* **SELECTION**:

— Start —

Scherzer is one of eight players on the MLBPA executive subcommittee along with Andrew Miller, Daniel Murphy, Elvis Andrus, Cory Gearrin, Chris Iannetta, James Paxton, and Collin McHugh.

Scherzer’s statement:

After discussing the latest developments with the rest of the players there’s no reason to engage with MLB in any further compensation reductions. We have previously negotiated a pay cut in the version of prorated salaries, and there’s no justification to accept a 2nd pay cut based upon the current information the union has received. I’m glad to hear other players voicing the same viewpoint and believe MLB’s economic strategy would completely change if all documentation were to become public information.

Indeed, aside from the Braves, every other teams’ books are closed, so there has been no way to fact-check any of the owners’ claims. Cubs chairman Tom Ricketts, for example, recently said that 70 percent of the Cubs’ revenues come from “gameday operations” (ticket sales, concessions, etc.). But it went unsubstantiated because the Cubs’ books are closed. The league has only acknowledged some of the union’s many requests for documentation. Without supporting evidence, Ricketts’ claim, like countless others from team executives, can only be taken as an attempt to manipulate public sentiment.

— End —

* **DESCRIPTION OF THE TASK**:
In the passage on Scherzer's statement, what percentage of the Cubs' revenues did Tom Ricketts say comes from "gameday operations"?

* **DATA PROVIDED**:
— Start —

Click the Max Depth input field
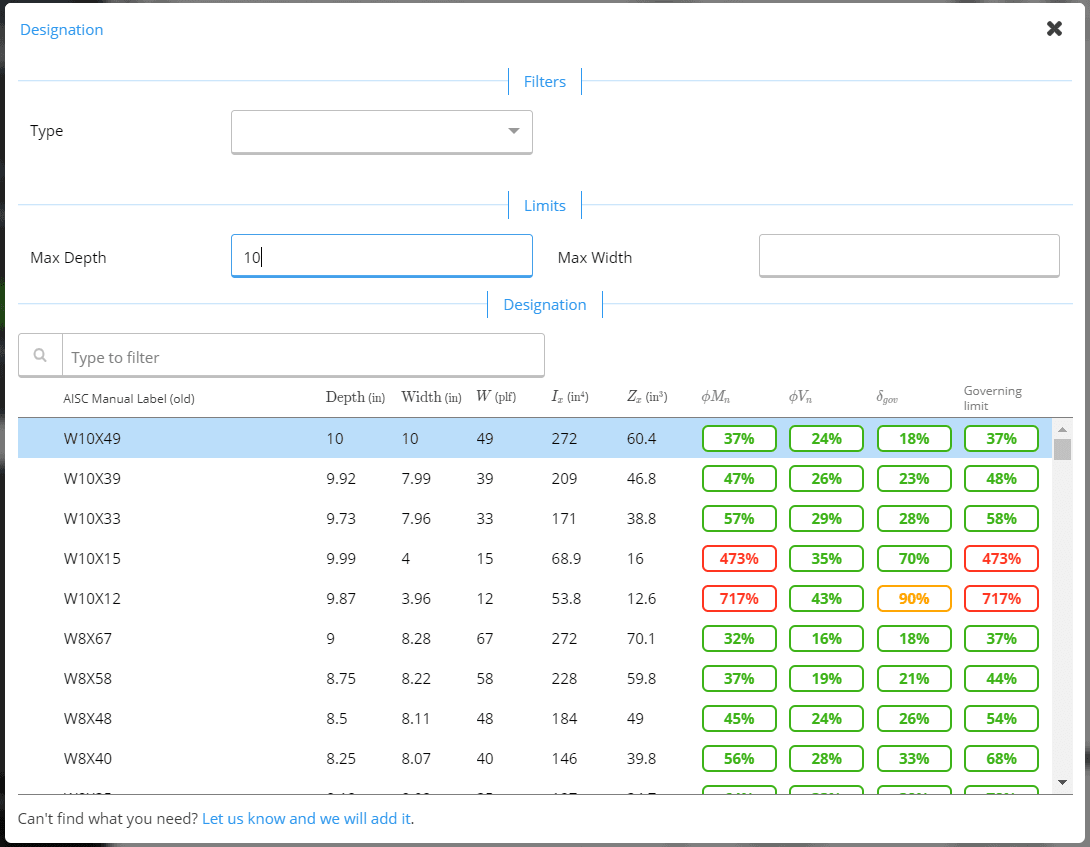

— End —

* **SOLUTION BELOW**:
70 percent